贖罪の日も終わり、イスラエルは仮庵の祭りスコット(Sukkot)がはじまる(03/10-09/10)。先日はあちこちで、仮庵を作るための椰子の葉を運んでいる人々の姿をみかけた。

仮庵(スカー)とは、エジプトを脱出したユダヤ人がシナイ半島をさまよっている時に、天幕で過ごしたことにちなんで作られる庵で、白い布をはった簡単な小屋を大きな椰子の葉で覆うものである。ポイントは、仮庵の中から星が見えなくてはならない。敬虔なユダヤ教徒は一週間をその仮庵の中で過ごすことになっているが、一般人はその気分だけを味わって仮庵を作り、子供たちが喜んでその中で夜更かしをする、というのが定番。

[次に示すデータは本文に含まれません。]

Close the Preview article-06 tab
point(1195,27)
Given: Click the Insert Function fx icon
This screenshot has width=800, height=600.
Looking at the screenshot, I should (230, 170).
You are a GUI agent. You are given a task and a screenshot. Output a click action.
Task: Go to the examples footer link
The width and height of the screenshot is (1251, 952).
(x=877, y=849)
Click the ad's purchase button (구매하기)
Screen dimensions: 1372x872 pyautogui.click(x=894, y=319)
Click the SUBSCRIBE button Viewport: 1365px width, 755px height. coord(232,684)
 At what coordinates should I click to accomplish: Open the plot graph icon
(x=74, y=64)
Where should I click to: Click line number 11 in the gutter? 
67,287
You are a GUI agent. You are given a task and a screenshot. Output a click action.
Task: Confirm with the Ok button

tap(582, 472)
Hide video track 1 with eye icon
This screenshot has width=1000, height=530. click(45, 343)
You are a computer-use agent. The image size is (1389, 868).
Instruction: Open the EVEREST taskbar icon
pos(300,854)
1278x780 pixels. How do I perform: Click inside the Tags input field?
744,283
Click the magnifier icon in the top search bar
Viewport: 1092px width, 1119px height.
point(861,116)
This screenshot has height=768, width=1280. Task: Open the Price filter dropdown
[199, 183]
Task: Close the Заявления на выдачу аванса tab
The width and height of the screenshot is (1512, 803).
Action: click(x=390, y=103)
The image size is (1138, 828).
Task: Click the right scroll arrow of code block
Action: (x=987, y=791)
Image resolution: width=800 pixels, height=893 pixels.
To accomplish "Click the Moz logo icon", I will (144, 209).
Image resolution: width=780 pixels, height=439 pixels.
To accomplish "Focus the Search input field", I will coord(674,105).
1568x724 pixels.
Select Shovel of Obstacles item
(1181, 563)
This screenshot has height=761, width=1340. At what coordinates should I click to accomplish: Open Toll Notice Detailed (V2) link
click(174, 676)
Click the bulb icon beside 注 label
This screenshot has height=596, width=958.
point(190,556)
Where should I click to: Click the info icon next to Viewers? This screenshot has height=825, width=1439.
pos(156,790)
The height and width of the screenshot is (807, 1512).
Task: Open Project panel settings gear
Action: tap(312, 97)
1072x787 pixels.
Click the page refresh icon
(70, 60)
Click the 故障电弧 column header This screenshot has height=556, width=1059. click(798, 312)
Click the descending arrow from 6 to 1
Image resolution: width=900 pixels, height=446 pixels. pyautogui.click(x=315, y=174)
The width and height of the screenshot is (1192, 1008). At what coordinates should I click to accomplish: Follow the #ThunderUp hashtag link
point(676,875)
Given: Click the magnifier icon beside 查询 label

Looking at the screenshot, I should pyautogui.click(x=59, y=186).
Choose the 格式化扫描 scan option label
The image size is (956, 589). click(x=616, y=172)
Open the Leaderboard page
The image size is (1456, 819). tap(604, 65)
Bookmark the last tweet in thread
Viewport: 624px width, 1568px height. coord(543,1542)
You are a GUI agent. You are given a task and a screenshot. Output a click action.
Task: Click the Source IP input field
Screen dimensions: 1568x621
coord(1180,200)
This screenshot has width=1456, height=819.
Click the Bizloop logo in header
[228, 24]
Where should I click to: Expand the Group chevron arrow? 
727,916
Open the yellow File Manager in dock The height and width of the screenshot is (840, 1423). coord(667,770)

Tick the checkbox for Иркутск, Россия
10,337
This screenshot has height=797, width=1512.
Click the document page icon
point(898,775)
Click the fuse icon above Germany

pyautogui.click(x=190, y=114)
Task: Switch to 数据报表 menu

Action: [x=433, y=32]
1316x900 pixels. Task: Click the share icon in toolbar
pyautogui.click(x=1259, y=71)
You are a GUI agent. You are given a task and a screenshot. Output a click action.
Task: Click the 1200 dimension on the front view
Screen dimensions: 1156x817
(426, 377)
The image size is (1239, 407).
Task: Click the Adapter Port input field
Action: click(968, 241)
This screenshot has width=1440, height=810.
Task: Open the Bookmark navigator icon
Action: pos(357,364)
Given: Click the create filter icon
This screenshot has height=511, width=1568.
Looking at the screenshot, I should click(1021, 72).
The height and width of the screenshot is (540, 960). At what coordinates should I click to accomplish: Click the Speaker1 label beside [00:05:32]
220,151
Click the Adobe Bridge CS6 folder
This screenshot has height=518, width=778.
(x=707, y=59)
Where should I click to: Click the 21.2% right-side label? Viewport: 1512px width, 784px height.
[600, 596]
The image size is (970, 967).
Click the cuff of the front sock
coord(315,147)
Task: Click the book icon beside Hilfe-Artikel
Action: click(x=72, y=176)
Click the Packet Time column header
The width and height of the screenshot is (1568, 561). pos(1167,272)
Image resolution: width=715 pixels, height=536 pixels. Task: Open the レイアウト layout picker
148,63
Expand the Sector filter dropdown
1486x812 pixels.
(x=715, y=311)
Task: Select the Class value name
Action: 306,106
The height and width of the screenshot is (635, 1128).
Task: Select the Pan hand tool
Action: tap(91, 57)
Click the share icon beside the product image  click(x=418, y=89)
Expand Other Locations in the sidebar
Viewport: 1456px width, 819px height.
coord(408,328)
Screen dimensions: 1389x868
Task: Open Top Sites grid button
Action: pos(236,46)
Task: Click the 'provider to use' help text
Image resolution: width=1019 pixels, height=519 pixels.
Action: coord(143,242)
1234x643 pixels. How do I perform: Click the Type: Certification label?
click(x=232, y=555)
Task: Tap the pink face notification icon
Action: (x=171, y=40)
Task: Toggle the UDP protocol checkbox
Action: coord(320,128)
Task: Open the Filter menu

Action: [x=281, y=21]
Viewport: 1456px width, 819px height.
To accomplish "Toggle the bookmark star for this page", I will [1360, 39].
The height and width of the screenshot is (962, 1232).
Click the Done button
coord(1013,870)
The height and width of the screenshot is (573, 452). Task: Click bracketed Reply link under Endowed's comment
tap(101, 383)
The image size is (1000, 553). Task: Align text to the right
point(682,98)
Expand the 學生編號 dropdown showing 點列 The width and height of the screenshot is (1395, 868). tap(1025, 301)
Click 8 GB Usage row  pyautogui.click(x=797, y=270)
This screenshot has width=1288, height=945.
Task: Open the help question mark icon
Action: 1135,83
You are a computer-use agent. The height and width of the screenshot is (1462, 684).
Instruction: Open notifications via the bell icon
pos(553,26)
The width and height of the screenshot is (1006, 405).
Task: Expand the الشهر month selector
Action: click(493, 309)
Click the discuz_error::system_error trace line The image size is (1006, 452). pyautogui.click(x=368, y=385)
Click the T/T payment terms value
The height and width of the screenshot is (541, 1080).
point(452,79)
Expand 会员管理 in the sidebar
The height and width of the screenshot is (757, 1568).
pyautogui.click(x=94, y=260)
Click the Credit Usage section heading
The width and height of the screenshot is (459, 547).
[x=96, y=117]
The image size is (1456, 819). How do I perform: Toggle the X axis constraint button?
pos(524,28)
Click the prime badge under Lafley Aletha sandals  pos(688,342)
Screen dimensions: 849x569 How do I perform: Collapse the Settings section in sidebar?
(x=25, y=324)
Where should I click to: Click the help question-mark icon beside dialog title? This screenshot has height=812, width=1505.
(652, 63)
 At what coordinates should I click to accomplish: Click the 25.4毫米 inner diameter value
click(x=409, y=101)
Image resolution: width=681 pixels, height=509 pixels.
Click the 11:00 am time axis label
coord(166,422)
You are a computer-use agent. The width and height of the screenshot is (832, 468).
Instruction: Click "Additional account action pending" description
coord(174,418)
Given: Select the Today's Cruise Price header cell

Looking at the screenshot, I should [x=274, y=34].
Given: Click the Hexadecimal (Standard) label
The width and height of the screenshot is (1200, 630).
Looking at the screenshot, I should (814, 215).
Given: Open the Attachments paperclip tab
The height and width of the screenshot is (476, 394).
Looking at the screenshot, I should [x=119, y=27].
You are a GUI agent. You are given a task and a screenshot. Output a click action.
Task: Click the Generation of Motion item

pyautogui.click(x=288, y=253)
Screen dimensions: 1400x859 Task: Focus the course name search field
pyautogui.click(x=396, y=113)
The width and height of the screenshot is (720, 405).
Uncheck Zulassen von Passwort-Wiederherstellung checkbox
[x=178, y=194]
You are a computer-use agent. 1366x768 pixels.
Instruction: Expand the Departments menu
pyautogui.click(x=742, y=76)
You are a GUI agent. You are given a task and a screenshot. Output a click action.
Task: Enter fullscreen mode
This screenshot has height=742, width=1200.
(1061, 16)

もともと、この時期になるとイスラエルは朝夕の気温も下がり、強風も吹き、時には恵みの雨も降る可能性もあるので、仮庵の中で一晩を過ごすのは結構辛い。しかし、今年はどうやら気温も上がる予想になっているので、子供たちにとってはよいスコットになるのではないだろうか。

FourSpecies

スコットには、仮庵(スカー)のほかに重要な4種と呼ばれるものを飾る。それは、Lulav(לולב)-ナツメヤシの葉、Hadass(הדס)-Myrtusの葉、Arabah(ערבה)-柳の葉、Etrog(אתרוג)-レモンなどの柑橘である。Etrog(レモン)は味も香りもあり、Lulav(椰子の葉)は実をつけるが香りがない。Hadass(ミルトスの葉)は実はつけないが香りがあり、Arabah(柳の葉)は味も香りもない。この味と香りを学と徳に置き換えれば、学も徳もある者、学はあるが徳のない者、学はないが徳のある者、学も徳もない者、この4つの種類の人間がイスラエルの国民(ユダヤ人)であり、それぞれ補合いながら一緒に生活している、という比喩になっている。

気持ちよい秋の気配の中、あちらこちらでスコットにちなんだイベントが催されるので、週末はイスラエルの秋を満喫に出かけるのも、良いのではないだろうか。